# Start of PROVIDED INFORMATION

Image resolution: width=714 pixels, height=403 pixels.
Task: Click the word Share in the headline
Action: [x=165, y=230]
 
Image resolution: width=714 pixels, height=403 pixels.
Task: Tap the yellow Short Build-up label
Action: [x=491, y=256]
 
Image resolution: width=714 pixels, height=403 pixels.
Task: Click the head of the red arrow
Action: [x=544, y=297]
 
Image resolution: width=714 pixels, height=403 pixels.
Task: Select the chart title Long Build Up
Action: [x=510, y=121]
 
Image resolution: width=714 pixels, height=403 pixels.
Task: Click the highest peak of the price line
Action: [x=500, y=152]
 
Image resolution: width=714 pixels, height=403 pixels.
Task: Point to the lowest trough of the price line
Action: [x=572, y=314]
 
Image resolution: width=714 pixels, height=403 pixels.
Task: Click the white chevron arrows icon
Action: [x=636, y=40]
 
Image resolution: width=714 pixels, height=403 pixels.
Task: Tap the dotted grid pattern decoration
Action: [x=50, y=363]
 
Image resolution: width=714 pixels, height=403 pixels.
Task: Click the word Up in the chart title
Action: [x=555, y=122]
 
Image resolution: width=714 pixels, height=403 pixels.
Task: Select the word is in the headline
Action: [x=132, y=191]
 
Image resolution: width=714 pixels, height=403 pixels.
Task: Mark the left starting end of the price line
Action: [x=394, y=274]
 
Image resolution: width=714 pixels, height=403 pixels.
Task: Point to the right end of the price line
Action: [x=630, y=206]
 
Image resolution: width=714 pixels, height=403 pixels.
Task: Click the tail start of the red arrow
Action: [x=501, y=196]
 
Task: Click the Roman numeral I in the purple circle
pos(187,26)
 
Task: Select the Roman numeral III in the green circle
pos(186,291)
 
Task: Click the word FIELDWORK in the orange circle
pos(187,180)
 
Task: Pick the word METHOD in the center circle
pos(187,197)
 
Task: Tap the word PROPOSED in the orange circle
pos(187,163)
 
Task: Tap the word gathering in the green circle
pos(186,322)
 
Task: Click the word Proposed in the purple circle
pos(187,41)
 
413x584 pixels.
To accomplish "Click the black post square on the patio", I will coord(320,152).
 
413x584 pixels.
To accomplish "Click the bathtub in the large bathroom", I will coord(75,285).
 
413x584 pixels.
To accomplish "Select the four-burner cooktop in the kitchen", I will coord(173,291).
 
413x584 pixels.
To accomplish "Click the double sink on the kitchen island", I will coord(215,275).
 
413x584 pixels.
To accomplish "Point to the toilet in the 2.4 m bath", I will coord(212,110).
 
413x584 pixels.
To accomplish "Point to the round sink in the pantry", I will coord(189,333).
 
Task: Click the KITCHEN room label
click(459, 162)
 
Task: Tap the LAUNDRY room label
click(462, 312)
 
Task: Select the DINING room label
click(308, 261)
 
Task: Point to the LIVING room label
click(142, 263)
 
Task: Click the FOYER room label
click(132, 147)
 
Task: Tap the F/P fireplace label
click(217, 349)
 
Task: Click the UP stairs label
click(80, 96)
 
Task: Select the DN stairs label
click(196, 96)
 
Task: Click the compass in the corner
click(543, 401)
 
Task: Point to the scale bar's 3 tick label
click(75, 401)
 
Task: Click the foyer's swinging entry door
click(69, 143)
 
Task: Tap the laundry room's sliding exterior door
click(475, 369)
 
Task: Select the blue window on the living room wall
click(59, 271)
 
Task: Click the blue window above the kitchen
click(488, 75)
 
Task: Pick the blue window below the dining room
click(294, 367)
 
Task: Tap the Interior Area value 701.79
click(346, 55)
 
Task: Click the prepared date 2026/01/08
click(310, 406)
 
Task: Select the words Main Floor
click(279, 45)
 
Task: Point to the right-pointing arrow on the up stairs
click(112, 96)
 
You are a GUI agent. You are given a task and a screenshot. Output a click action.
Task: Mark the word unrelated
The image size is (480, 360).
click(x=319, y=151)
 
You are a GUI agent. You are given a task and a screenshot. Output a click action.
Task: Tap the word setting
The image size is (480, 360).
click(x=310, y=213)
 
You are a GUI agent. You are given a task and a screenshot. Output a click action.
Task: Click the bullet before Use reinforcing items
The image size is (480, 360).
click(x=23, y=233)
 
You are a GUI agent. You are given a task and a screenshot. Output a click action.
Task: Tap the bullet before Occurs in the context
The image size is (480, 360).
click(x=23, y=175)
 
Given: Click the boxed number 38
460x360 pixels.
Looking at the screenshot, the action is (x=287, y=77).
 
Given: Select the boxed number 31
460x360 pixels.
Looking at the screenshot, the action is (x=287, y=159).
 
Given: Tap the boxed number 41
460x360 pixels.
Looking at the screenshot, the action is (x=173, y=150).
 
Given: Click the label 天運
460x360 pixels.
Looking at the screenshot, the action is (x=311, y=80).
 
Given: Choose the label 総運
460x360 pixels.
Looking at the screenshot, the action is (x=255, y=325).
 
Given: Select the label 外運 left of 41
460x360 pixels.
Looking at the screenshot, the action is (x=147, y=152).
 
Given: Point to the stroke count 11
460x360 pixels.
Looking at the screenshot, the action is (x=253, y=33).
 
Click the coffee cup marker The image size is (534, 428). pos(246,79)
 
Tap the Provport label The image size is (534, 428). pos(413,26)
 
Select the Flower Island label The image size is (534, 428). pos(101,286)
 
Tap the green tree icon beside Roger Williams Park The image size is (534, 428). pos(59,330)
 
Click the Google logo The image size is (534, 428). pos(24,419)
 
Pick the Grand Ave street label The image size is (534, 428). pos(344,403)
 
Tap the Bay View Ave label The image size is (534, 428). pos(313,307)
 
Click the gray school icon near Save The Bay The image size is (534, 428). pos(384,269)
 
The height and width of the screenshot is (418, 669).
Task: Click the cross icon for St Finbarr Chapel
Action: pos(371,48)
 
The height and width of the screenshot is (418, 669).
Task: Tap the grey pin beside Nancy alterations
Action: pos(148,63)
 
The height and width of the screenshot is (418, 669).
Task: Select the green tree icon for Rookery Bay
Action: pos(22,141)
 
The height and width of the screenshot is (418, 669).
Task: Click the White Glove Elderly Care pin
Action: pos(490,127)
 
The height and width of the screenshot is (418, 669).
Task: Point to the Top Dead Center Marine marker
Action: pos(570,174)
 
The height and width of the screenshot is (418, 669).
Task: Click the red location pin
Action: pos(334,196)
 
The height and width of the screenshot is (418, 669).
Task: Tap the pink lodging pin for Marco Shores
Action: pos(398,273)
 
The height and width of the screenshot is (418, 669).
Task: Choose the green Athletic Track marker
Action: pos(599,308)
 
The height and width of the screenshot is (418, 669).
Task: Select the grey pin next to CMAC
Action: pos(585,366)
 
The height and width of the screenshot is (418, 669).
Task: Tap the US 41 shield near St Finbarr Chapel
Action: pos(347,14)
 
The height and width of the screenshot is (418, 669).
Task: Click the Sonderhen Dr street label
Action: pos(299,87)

# End of PROVIDED INFORMATION

### DIRECTION
Reproduce verbatim the lines of the records above, starting at the line containing "Tap the Provport" and ending at the line containing "Action: pos(490,127)", with both of those lines included.

### THE OUTPUT
Tap the Provport label The image size is (534, 428). pos(413,26)
 
Select the Flower Island label The image size is (534, 428). pos(101,286)
 
Tap the green tree icon beside Roger Williams Park The image size is (534, 428). pos(59,330)
 
Click the Google logo The image size is (534, 428). pos(24,419)
 
Pick the Grand Ave street label The image size is (534, 428). pos(344,403)
 
Tap the Bay View Ave label The image size is (534, 428). pos(313,307)
 
Click the gray school icon near Save The Bay The image size is (534, 428). pos(384,269)
 
The height and width of the screenshot is (418, 669).
Task: Click the cross icon for St Finbarr Chapel
Action: pos(371,48)
 
The height and width of the screenshot is (418, 669).
Task: Tap the grey pin beside Nancy alterations
Action: pos(148,63)
 
The height and width of the screenshot is (418, 669).
Task: Select the green tree icon for Rookery Bay
Action: pos(22,141)
 
The height and width of the screenshot is (418, 669).
Task: Click the White Glove Elderly Care pin
Action: pos(490,127)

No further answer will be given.